Brannon ‘Ray’ Jeffers
Person County, N.C.
Why are you interested in serving as a NACo officer?
I appreciate all the ways NACo has made me a better commissioner and I have seen firsthand how counties become stronger when we unite, and I am eager to spread that message to every commissioner across the country to get involved in NACo. I am seeking the position of second vice president as a way to give back to the organization, unite our counties to find common solutions, and energize and grow our membership.
When I started out as a new commissioner over 11 years ago, NACo served as an incredible resource for me. Through my involvement with NACo, I built camaraderie with fellow county commissioners throughout the country and learned from their experiences. I also gained valuable insight from educational opportunities NACo provided, which allowed me to bring effective solutions back to my home county.
I ran last year for second vice president and it was one of the greatest experiences of my life. I traveled all over the country to our NACo conferences. I met so many great people and heard about all the great things they are doing back home in their counties that we can share and duplicate across the nation. I also heard their concerns and talked about how NACo could help them. Everyone I met over the last year inspired me to get back out there this year and I owe a special thanks to all my supporters, who encouraged me to run again.
In North Carolina we have taken the mantra that we are 100 counties but we are also one state. I took this approach as president of the North Carolina Association of County Commissioners and it advanced our goals at the state legislature. As second vice president of NACo, I intend to unite our members around a common purpose and work collaboratively toward solutions. Yes, we are 3,069 counties, parishes and boroughs, but we are one nation. And the more we can work together and understand each other’s issues then we can move forward together as a nation.
What do you consider to have been your most important contribution to the National Association of Counties to date? What do you consider to have been your most important contribution to your state association of counties?
When I served as chair of the Rural Action Caucus, I had the opportunity to meet many officials from rural America, like myself, and hear their concerns. We share more similarities than differences and as the RAC chair I worked closely with the Large Urban County Caucus. Together we were able to examine many issues of shared concern for both rural and urban commissioners. Under the leadership of Immediate Past President Roy Charles Brooks, who was serving as the chair of the Large Urban County Caucus at the time, RAC and LUCC came together to identify common issues facing both urban and rural counties and collaborate on potential solutions. I also worked with fellow NACo members from rural counties and allied organizations to reauthorize the Farm Bill. As part of that effort, I traveled to Washington, D.C. to collaborate with other stakeholders to promote passage of the bill.
At the state level, I served as president of the North Carolina Association of County Commissioners (NCACC). As President, I led an economic development initiative to achieve sustainable growth for all counties — large and small, rural and urban. The plan encouraged rural counties to join forces with urban counterparts to find opportunities to collaborate and promote growth across county lines. I firmly believe that by working together, rural and urban counties can innovate by leveraging their unique strengths.
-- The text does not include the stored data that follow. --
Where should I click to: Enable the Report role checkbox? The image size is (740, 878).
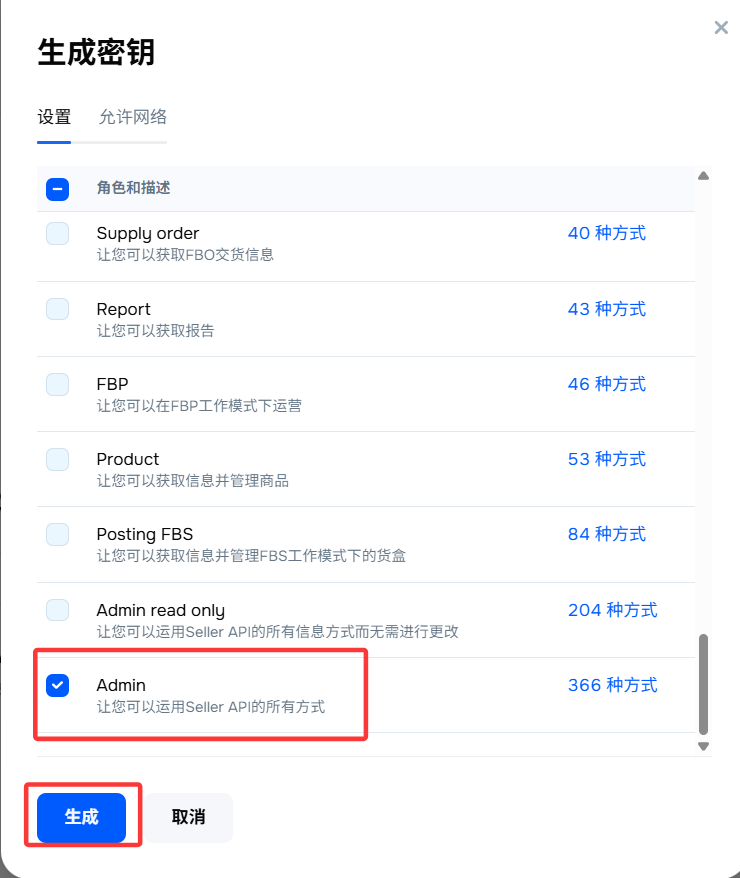point(58,309)

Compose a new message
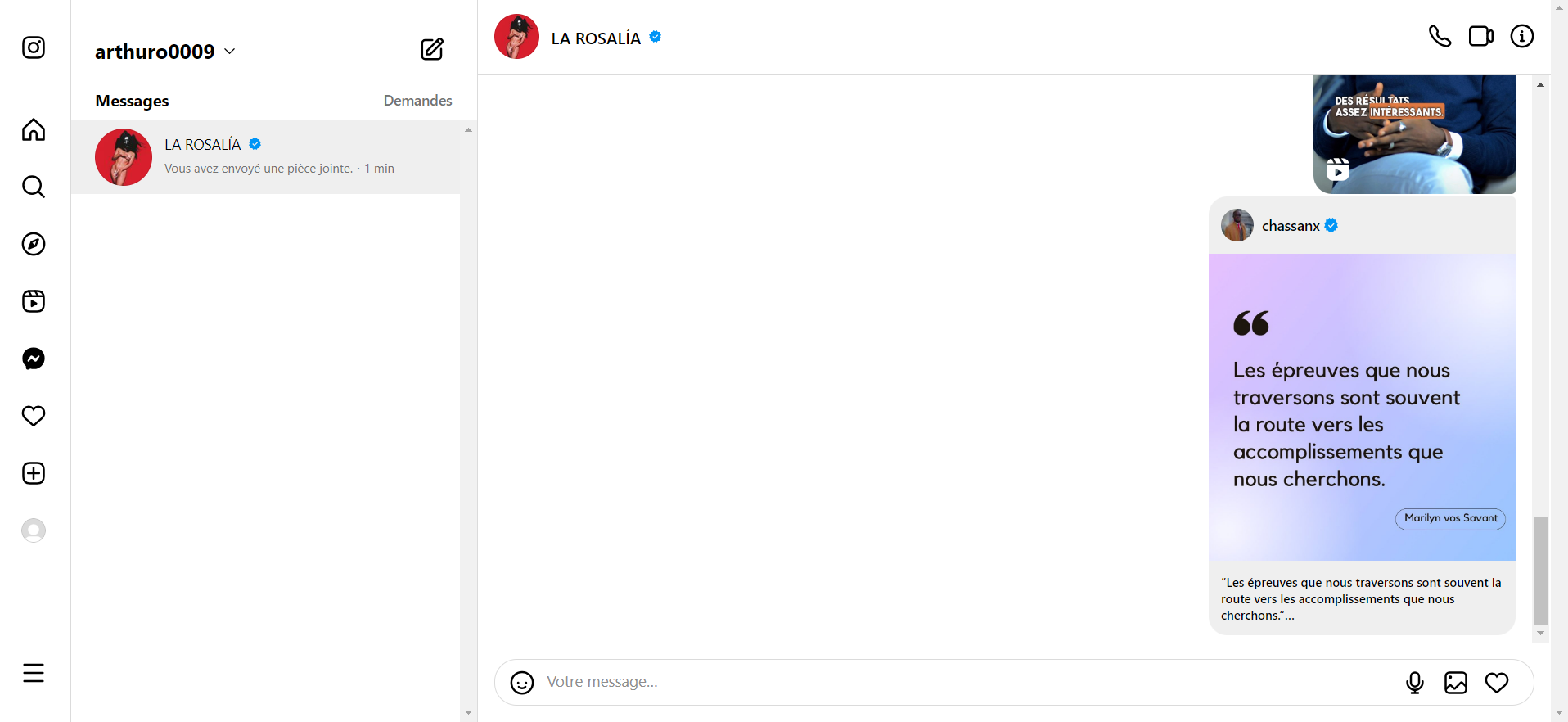(x=432, y=50)
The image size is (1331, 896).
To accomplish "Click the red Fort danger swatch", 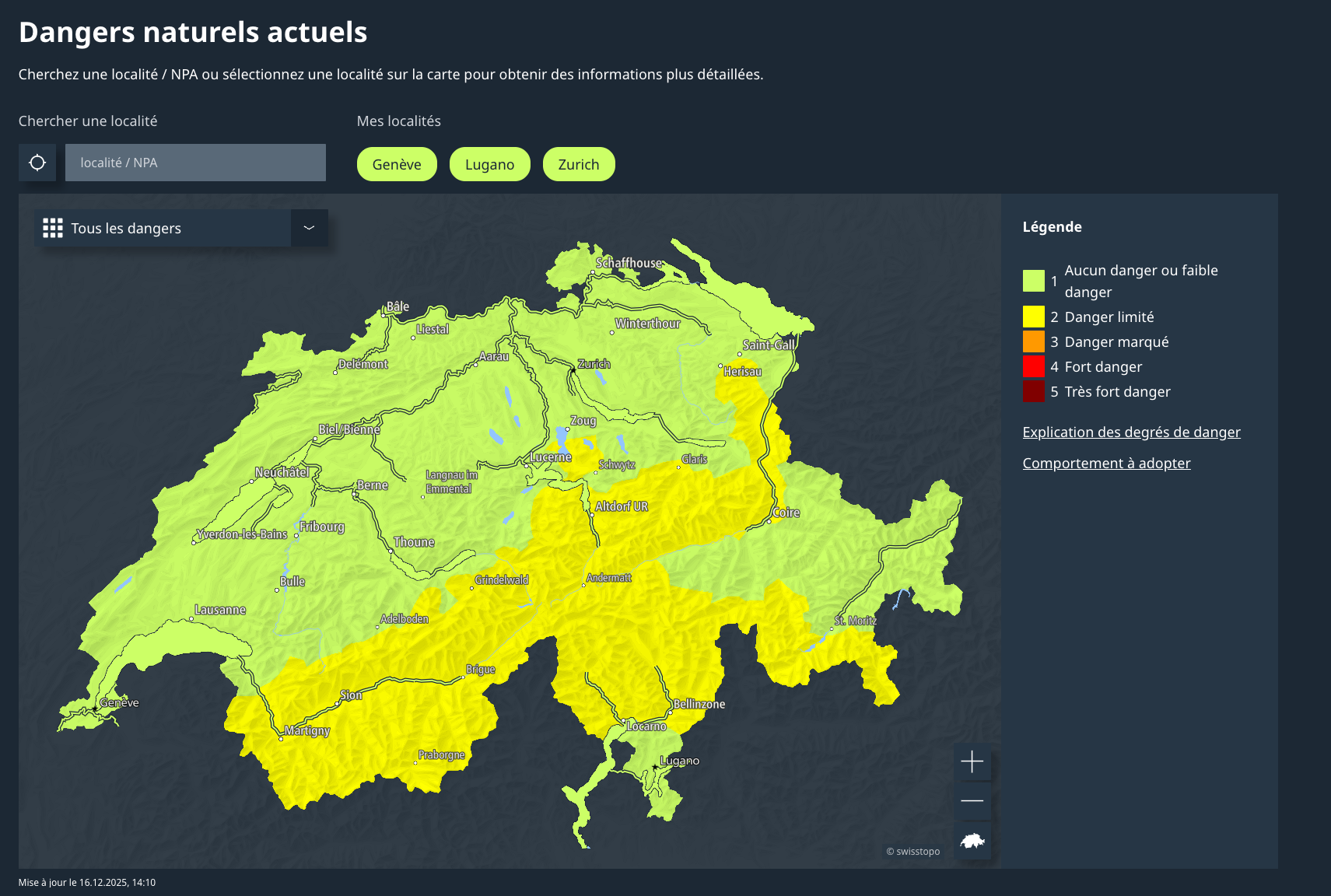I will click(1033, 366).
As part of my presidential initiative, I established a task force to examine and provide recommendations to enhance the county role in economic development. The task force engaged in discussions with experts and county officials through a statewide listening tour and economic development symposium. Through this work, I learned that a lot of opportunities are possible if we combine the strengths of the rural and urban areas. Together, we can develop regional economic hubs in all stages of production, including design, manufacturing and distribution of products and services.
As president of the North Carolina Association of County Commissioners I united commissioners in a deep purple state with vibrant rural and urban communities and varied political views. Together, we were able to focus on a common vision of economic growth for all. I’m eager to put my skills and experience to work for NACo to find common ground and discover new opportunities for collaboration among all our nation’s counties.
What do you consider to be the two or three most important challenges facing NACo in the near future on which the Officers/Executive Committee/Board of Directors should focus? Why?
If elected second vice president, I will focus on tying together rural and urban areas through collaborative and innovative initiatives. Two areas of specific focus I will prioritize are increasing broadband access and strengthening our nation’s agriculture industry.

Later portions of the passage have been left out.